In February 1902, Einstein moved to Bern and applied for a job with the Swiss Patent Office. He was given a probationary appointment to begin in June of that year and was promoted to the position of technical expert, third class, a few months later. The seven years Einstein spent at the Patent Office were the most productive years of his life. The demands of his work were relatively modest and he was able to devote a great deal of time to his own research.

The promise of a steady income at the Patent Office also made it possible for Einstein to marry. Mileva Maric (also given as Maritsch) was a fellow student in physics at ETH, and Einstein had fallen in love with her even though his parents strongly objected to the match. Maric had originally come from Hungary and was of Serbian and Greek Orthodox heritage. The couple married on January 6, 1903, and later had two sons, Hans Albert and Edward. A previous child, Liserl, was born in 1902 at the home of Maric's parents in Hungary, but there is no further mention or trace of her after 1903 because she was given up for adoption.

Groundbreaking work in theoretical physics

In 1905, Einstein published a series of papers, any one of which would have assured his fame in history. One, "On the Movement of Small Particles Suspended in a Stationary Liquid Demanded by the Molecular-Kinetic Theory of Heat," dealt with a phenomenon first observed by the Scottish botanist Robert Brown (1773-1856) in 1827. Brown had reported that tiny particles, such as dust particles, move about with a rapid and random zigzag motion when suspended in a liquid.

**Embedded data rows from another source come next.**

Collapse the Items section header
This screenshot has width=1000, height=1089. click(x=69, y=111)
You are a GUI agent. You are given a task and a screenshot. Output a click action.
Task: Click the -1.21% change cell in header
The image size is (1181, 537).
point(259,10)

Einstein hypothesized that the visible motion of particles was caused by the random movement of molecules that make up the liquid. He derived a mathematical formula that predicted the distance traveled by particles and their relative speed. This formula was confirmed experimentally by French physicist Jean Baptiste Perrin (1870-1942) in 1908. Einstein's work on the Brownian movement is generally regarded as the first direct experimental evidence of the existence of molecules.

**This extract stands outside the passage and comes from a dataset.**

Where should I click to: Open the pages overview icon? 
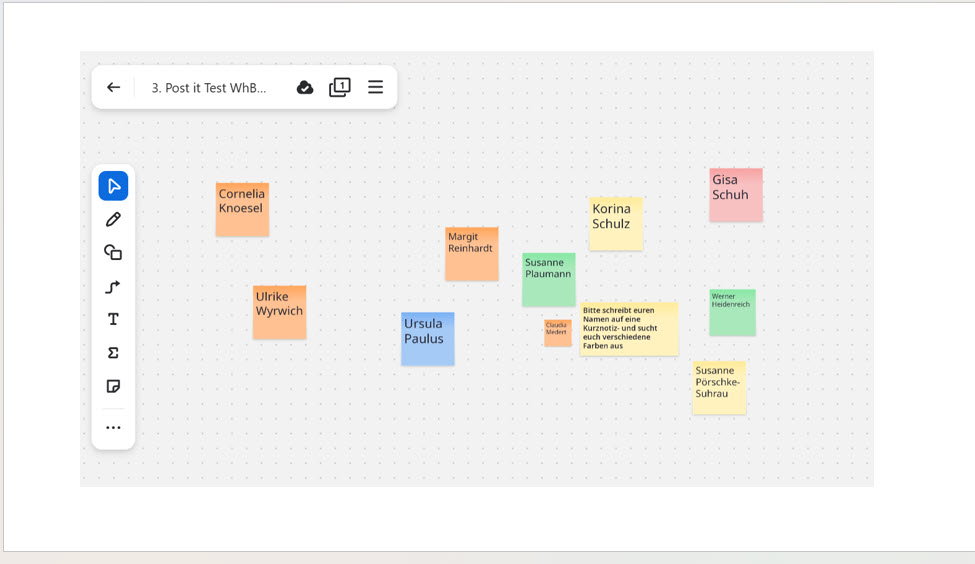(x=340, y=88)
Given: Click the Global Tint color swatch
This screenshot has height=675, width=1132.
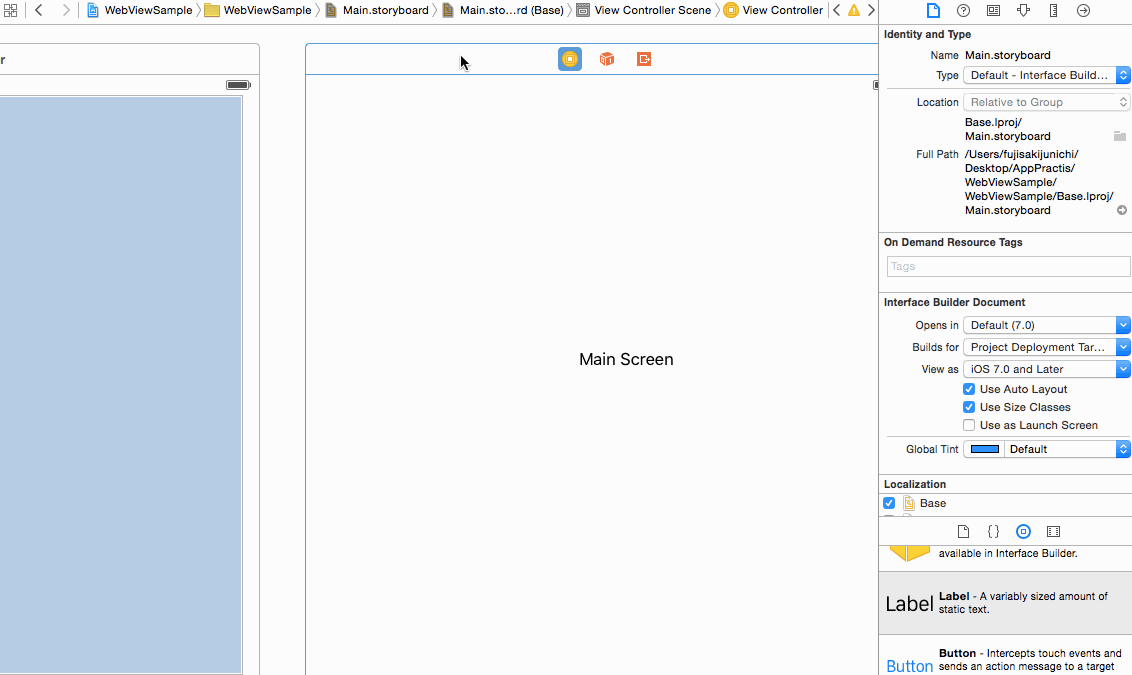Looking at the screenshot, I should pyautogui.click(x=985, y=449).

A second paper, "On a Heuristic Viewpoint concerning the Production and Transformation of Light," dealt with another puzzle in physics, the photoelectric effect. First observed by Heinrich Hertz (1857-1894) in 1888, the photoelectric effect involves the release of electrons from a metal that occurs when light is shined on the metal. The puzzling aspect of the photoelectric effect was that the number of electrons released is not a function of the light's intensity, but of the color (that is, the wavelength) of the light.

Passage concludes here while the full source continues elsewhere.